“Mayann told me that the night I was born there was a great big shooting scrape in the Alley and the two guys killed each other. It was the Fourth of July, a big holiday in New Orleans, when almost anything can happen.”
Personally, I see Mr. Monk through the prism of race relations, and I see Mr. Armstrong through the prism of The Big Easy…New Orleans.
Of course Louis had his own genius but it was the meshing of his with the genius of that adolescent city by the bayou that forged his icon. In the same way the genius of Helen Keller needed the genius of Anne Sullivan to create an alchemy of transcendence.

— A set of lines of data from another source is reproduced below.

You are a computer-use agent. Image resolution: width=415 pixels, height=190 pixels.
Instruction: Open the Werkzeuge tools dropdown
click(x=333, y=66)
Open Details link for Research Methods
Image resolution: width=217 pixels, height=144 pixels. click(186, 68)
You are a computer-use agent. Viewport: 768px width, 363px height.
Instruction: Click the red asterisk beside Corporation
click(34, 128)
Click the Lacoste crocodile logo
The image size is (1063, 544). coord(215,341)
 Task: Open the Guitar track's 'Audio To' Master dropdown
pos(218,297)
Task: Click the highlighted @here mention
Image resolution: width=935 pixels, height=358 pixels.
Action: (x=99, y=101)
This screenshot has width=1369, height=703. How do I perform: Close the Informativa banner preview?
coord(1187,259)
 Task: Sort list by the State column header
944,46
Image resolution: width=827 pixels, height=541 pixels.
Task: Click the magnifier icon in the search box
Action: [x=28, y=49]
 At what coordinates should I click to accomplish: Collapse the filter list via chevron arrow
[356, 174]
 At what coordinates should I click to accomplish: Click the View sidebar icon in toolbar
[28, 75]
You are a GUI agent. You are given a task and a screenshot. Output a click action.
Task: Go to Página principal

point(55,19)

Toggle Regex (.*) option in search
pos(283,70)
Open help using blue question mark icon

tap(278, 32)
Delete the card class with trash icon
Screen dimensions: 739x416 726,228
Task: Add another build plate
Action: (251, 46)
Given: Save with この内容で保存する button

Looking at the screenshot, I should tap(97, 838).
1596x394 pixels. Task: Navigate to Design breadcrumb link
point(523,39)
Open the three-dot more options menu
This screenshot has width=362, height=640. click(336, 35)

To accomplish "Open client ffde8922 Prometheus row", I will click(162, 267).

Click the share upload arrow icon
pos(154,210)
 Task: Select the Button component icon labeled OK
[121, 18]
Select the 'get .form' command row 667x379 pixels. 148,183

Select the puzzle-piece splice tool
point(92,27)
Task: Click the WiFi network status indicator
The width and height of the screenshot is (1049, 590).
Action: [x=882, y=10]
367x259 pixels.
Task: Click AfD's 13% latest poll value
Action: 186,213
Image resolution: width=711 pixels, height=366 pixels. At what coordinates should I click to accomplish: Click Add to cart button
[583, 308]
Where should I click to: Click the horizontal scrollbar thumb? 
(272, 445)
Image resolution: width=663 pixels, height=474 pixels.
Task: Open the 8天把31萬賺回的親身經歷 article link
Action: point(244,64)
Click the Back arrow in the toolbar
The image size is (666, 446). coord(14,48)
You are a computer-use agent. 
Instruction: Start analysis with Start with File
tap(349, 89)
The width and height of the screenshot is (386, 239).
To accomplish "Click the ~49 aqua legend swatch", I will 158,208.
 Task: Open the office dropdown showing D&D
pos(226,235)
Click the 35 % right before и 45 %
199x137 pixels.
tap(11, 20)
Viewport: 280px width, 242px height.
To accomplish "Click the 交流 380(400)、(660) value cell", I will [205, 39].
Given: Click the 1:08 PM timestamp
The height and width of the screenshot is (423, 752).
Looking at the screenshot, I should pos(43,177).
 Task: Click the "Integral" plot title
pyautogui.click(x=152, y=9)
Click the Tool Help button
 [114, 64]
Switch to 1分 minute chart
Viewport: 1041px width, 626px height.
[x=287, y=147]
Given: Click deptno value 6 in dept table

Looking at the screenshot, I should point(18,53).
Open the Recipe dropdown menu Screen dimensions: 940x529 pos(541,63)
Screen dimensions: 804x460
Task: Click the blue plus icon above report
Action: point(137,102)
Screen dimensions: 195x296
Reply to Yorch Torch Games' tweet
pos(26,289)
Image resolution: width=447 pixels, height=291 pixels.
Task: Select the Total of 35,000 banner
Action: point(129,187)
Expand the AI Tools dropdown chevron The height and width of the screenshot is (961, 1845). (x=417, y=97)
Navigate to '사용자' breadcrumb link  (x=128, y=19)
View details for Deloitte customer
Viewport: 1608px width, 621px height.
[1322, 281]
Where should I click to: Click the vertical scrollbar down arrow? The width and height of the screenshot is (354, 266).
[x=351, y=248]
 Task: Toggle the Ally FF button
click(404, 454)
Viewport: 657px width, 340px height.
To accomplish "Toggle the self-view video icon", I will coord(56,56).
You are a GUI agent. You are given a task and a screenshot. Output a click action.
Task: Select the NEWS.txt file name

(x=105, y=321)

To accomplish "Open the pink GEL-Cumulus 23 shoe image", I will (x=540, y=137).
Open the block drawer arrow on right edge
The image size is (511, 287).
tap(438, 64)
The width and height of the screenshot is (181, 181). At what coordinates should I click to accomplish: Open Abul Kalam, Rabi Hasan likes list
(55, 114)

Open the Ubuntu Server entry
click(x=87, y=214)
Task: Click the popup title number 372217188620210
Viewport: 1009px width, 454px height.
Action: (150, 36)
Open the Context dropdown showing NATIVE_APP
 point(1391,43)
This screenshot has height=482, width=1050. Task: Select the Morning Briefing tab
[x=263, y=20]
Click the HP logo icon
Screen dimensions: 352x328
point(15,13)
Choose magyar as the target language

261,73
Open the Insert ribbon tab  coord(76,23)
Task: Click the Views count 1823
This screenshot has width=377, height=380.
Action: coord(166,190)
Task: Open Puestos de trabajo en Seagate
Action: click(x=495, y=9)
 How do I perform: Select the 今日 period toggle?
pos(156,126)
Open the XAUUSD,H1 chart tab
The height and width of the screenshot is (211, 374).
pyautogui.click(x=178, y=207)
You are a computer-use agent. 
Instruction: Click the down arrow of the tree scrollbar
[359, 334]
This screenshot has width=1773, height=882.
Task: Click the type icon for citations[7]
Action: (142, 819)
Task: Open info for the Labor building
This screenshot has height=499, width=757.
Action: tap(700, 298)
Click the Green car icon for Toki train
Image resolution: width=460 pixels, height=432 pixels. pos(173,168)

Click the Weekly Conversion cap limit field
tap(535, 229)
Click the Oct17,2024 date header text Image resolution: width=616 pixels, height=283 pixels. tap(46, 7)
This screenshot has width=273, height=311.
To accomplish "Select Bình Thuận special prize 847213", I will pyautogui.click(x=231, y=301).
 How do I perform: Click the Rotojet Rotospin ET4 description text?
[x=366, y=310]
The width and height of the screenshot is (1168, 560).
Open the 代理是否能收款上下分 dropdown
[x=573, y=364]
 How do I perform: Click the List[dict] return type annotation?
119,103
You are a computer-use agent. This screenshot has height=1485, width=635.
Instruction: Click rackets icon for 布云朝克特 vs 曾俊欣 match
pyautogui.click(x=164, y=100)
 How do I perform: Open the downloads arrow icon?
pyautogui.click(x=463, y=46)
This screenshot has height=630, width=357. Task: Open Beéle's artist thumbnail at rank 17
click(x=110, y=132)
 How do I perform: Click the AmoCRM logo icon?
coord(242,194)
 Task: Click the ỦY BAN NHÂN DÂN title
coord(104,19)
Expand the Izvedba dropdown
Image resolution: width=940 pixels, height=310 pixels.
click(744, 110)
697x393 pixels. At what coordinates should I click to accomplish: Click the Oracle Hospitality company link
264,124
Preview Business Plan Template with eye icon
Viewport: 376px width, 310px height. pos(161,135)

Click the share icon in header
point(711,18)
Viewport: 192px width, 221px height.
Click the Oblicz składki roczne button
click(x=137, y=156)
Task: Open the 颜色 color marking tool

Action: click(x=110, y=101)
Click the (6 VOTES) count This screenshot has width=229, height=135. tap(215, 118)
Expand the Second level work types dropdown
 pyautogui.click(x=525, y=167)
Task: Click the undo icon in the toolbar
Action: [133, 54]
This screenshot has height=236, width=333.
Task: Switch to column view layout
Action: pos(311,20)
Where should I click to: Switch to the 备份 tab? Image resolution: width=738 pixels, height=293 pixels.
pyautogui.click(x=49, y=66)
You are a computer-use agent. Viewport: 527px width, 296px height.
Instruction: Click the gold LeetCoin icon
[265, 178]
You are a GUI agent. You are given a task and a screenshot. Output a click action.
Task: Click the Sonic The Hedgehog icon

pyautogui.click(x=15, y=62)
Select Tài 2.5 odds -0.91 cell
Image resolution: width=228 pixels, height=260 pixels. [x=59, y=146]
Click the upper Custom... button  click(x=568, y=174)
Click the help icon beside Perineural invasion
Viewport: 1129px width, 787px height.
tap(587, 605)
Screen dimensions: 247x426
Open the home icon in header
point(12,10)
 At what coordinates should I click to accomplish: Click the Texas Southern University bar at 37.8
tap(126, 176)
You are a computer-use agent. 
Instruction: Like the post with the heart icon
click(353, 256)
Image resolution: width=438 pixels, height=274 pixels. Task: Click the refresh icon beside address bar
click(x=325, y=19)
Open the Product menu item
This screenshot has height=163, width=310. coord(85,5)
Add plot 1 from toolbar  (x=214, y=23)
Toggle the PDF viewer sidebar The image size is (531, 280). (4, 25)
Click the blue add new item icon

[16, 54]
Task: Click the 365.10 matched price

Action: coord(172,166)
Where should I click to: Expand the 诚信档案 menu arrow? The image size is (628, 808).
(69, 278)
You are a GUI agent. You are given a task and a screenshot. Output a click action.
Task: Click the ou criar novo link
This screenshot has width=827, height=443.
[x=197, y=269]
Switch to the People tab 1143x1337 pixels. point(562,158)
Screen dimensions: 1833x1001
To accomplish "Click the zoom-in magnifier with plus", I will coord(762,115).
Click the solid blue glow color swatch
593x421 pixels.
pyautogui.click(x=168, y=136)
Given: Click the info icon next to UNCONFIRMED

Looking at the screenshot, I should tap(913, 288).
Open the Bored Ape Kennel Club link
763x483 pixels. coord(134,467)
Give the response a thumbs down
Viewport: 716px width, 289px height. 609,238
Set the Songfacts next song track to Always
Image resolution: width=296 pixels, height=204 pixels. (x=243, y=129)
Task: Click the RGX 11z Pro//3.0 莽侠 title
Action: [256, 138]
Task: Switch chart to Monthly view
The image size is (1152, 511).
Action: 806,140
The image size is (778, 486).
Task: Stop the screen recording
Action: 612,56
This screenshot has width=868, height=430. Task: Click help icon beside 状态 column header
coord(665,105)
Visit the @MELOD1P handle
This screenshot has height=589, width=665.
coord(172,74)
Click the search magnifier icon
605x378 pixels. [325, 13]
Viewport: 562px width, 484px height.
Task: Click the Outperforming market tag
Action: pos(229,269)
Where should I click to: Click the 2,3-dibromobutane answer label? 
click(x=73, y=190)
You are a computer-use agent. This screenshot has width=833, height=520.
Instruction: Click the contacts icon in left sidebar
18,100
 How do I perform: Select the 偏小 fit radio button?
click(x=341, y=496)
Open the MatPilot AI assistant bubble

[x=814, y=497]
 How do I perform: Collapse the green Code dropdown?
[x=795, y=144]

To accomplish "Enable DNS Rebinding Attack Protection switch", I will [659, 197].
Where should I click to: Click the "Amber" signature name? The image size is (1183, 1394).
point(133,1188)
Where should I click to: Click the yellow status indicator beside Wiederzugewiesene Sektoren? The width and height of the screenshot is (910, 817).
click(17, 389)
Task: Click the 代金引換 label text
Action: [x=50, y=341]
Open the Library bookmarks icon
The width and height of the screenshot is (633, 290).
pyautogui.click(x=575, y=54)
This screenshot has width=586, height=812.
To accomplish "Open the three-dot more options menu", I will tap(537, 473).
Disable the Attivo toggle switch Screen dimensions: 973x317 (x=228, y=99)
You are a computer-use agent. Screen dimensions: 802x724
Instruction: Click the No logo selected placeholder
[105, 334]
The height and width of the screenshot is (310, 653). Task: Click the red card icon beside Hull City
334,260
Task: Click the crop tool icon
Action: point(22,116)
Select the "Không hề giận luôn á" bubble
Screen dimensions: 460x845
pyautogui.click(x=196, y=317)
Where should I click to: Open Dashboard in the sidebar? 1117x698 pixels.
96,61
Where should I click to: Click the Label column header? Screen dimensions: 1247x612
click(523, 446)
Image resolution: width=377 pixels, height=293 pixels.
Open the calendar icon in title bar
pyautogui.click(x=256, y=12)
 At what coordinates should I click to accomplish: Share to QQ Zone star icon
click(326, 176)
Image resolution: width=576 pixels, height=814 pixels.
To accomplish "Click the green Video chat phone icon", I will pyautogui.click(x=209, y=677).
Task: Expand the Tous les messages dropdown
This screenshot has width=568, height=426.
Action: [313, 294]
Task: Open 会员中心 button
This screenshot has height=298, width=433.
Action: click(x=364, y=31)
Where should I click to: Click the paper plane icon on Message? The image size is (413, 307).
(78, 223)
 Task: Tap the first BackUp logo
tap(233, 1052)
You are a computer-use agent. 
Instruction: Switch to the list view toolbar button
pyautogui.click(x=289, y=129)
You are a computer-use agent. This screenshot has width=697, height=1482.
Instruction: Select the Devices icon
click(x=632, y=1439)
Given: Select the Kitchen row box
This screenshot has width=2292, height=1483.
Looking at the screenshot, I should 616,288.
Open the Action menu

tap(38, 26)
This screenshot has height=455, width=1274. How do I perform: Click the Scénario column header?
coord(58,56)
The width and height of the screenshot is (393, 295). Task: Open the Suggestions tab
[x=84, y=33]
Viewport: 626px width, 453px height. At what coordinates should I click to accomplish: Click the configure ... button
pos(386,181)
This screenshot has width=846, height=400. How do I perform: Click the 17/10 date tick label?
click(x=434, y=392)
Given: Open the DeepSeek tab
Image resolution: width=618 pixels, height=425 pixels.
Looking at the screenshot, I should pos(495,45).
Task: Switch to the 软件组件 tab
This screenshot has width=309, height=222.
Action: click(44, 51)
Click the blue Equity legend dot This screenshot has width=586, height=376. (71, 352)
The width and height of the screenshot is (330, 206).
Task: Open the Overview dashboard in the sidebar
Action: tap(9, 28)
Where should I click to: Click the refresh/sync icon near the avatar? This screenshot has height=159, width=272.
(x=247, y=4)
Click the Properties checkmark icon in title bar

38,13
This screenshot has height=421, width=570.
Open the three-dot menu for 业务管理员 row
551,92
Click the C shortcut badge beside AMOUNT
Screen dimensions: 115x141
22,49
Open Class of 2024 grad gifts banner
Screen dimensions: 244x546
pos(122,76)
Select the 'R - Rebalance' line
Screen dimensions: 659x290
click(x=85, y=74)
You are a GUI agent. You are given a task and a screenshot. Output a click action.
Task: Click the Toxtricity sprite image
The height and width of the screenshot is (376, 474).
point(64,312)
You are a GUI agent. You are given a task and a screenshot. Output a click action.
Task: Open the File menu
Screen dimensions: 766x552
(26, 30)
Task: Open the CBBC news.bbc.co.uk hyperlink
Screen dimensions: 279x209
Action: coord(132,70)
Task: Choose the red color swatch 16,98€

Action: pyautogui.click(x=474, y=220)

In Jamaica I made a nine mile pilgrimage up a mountain to view the vista from Bob Marley’s birthplace, then to his home in the mercurial streets of Kingston, and finally I stood in the waveless serene shores of the island’s sea…only then did I sense the roots of the Mr. Marley’s genius.
Satchmo’s genius percolated in the Petri dish of Storyville, a red-light district whose motto was “Order of the Garter: Honi Soit Qui Mal Y Pense (Shame to Him Who Evil Thinks.)”
“There were all kinds of thrills for me in Storyville. On every corner I could hear music. And such good music! The music I wanted to hear. It was worth my salary – the little I did get [delivering hard coal] – just to go into Storyville. It seemed as though the bands were shooting at each other with those riffs.”
Besides Storyville from what I can tell, there are at least two other important influences in his life, one is the Second Line, and the other is strong women. The Second Line developed his chops, the women his empathy and fortitude.
After one particular Second Line funeral: “They patted us on the back and just wouldn’t let us alone. They hired us several times afterward. After all, we proved to them that any learned musician can read music, but they can’t all swing.”
The strong women were his wife, sister, grandmother, greatgrandmother, and his mother Mayann: “She was glad to say hello to everybody and she always held her head up. She never envied anybody. I guess I must have inherited this trait from Mayann.”
You mentioned in this hour that Armstrong’s mother was a prostitute. I don’t think that can be understated. And for a time, Louie was a reluctant pimp. Louis was from such a poor part of town, Liberty and Perdido, that he was looked down on at the Colored Waifs’ Home for Boys. Later on when he was sent as a boy – to be the man – and take care of his sick mother, he rode his first bus and found out he had to sit in the back because he was black. Only years later when he arrived in Chicago did he know that as a musician he had finally arrived…and that’s only because King Oliver told him he would have a room with “a private bath.”
This is the man who took nothing for granted in life, not a meal, not a bath, not a breath…It’s all a blessing to Pops. And that makes Pops a blessing to all of us. The lesson of Louie Armstrong that I take with me through life is to take nothing for granted, not even joy.